What is SeaRISE?
Sea-level Response to Ice Sheet Evolution (SeaRISE) is a community organized effort to estimate the upper bound of ice sheet contributions to sea level in the next 100--200 years. SeaRISE objectives include
- developing a set of common input data. These efforts are available from the Data portion of this wiki.
- designing and executing a set of numerical experiments employing a wide range ice sheet models. A notional list can be found in the SeaRISE White Paper; details of actual agreed-to cases are found in Experiments.
- refining details of rapidly responding areas in particular experiments with ice stream/ice-shelf or ice-shelf/ocean regional models
Participating models will compare output to determine both the contribution to sea level, as well as associated uncertainties.
- A SeaRISE White Paper (circa 2008) describes the general approach and is available on this wiki.
- A Meeting was held on 18 June, in Breckenridge CO. The notes from the meeting are now available. A great deal of formative discussion took place. There are many additional details that remain to resolved. Please feel free to alter or add to the notes.
- Regular telcons  began October 2008 and are accessible online. These are being hosted at the LANL trac site, where there are also notes on other working groups, meetings, and links to related efforts .
- The Data continue to undergo refinement, and this page should be checked frequently.
- Ready, set, MODEL! Modeling experiments of whole ice sheet models are underway for spinup, and control runs (constant climate control, and AR4 climate control). The FTP server is ready to receive submission.
- The 2nd SeaRISE workshop took place on February 18, 2010 in Boulder, CO in conjunction with the CCSM Land Ice Working Group meeting at the same location.
- The 3rd SeaRISE workshop took place on the 1st July 2010 in conjunction with the 15th annual CCSM workshop (Breckenridge, CO) that convenes the week of June 28, 2010.
- There will be an evening meeting during fall AGU 2010.
- The next SeaRISE workshop will be hosted at NASA GSFC on the 26-27th September 2011.
Just how does this work?
One of the core missions of the SeaRISE effort has been to establish common model inputs. Those can be found in the Data portion of the wiki.
Bringing an ice sheet model into a present day configuration is a challenge. If the model is computationally efficient enough, it is possible to subject the model to a glacial cycle to approach the present state in a dynamic way. Guidelines for doing this are located on the Model Initialization pages.
The second core mission of SeaRISE is the formulation and execution of numerical experiments that will inform sea level rise estimates.
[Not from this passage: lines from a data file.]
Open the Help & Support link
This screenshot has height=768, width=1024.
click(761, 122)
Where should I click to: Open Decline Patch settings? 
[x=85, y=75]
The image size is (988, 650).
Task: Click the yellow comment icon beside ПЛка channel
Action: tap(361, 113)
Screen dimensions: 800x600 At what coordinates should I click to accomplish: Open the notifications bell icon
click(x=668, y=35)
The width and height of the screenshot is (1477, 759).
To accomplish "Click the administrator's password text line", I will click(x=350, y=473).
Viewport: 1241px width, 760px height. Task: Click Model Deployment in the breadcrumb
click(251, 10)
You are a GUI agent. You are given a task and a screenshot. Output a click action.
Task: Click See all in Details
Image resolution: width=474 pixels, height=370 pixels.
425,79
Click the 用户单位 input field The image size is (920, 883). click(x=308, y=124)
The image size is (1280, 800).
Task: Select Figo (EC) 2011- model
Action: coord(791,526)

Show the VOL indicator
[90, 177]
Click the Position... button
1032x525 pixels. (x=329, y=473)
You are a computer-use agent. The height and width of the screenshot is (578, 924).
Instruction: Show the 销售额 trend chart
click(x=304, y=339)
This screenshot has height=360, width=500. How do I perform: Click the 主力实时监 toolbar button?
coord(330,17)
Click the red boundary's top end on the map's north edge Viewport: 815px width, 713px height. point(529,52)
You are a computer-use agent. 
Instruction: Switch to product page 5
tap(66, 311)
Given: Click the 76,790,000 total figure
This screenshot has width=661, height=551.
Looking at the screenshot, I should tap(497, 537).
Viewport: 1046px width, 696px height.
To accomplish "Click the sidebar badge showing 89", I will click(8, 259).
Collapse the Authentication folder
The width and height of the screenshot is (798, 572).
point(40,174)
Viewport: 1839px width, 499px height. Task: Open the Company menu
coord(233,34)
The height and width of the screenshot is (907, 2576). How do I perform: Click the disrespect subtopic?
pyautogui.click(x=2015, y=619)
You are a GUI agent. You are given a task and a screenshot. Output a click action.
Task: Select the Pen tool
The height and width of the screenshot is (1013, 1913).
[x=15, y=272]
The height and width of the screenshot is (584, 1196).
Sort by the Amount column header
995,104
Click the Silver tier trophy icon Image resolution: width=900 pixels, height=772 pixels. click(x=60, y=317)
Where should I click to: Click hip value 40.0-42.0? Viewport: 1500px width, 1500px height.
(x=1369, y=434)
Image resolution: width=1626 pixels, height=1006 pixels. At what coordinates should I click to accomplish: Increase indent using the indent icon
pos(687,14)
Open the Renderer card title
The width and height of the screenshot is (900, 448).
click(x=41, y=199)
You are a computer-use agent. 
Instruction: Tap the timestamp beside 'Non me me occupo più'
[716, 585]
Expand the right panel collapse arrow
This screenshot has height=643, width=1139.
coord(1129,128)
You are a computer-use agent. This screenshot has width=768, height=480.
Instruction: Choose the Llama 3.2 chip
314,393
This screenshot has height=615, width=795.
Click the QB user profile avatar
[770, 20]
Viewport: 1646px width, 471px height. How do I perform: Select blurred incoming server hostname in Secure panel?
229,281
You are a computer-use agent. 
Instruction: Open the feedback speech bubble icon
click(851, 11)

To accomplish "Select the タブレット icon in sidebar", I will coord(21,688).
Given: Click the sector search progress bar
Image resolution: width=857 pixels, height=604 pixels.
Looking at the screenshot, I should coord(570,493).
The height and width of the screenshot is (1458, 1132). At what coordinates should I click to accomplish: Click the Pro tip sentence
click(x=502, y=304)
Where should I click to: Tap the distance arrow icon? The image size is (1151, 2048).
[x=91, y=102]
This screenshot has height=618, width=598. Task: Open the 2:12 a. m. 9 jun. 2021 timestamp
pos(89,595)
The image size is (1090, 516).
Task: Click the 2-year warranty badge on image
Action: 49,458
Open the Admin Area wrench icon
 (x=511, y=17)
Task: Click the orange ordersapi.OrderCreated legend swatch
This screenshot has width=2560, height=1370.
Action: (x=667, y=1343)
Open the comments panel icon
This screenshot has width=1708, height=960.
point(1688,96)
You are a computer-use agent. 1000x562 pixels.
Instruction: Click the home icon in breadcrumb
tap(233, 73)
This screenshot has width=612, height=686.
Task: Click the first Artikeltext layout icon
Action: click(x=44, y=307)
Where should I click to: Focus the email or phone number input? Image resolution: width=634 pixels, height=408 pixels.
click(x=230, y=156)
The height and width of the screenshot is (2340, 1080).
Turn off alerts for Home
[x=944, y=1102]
Those experiments are specified on the Experiments pages.
Presenting Model Results: Output Format
This page describes the output format that whole ice sheet models should use, along with how to submit your model simulations.
Follow the link above to view publications that have resulted from SeaRISE type experiments.
What's a wiki?
This is a wiki (what I know is...), which means that the content is developed collaboratively. In the upper right corner of the window, there is a link to log in. If you do so, you can register an account. After registering, you should receive an email. Clicking on the link in the email will verify your identity, and you can then alter the contents of the wiki.
You are encouraged to use the wiki pages to alter the formulation of numerical experiments, point out any inconsistencies or inaccuracies you find in the data sets, and post results and figures that you'd like others see and discuss.
Wiki editing is like other markup languages, such as HTML, or Latex, but mostly easier. If you're accustom to writing equations in Latex, you'll find it very comfortable. This is link to a wiki editing guide, and much of what you need to know can be learned by looking at the source of other wiki pages, including those at Wikipedia.
As the assessment effort has progressed, firm commitments to participate in the experiments have emerged. These pages contain information about participating models, and their characteristics.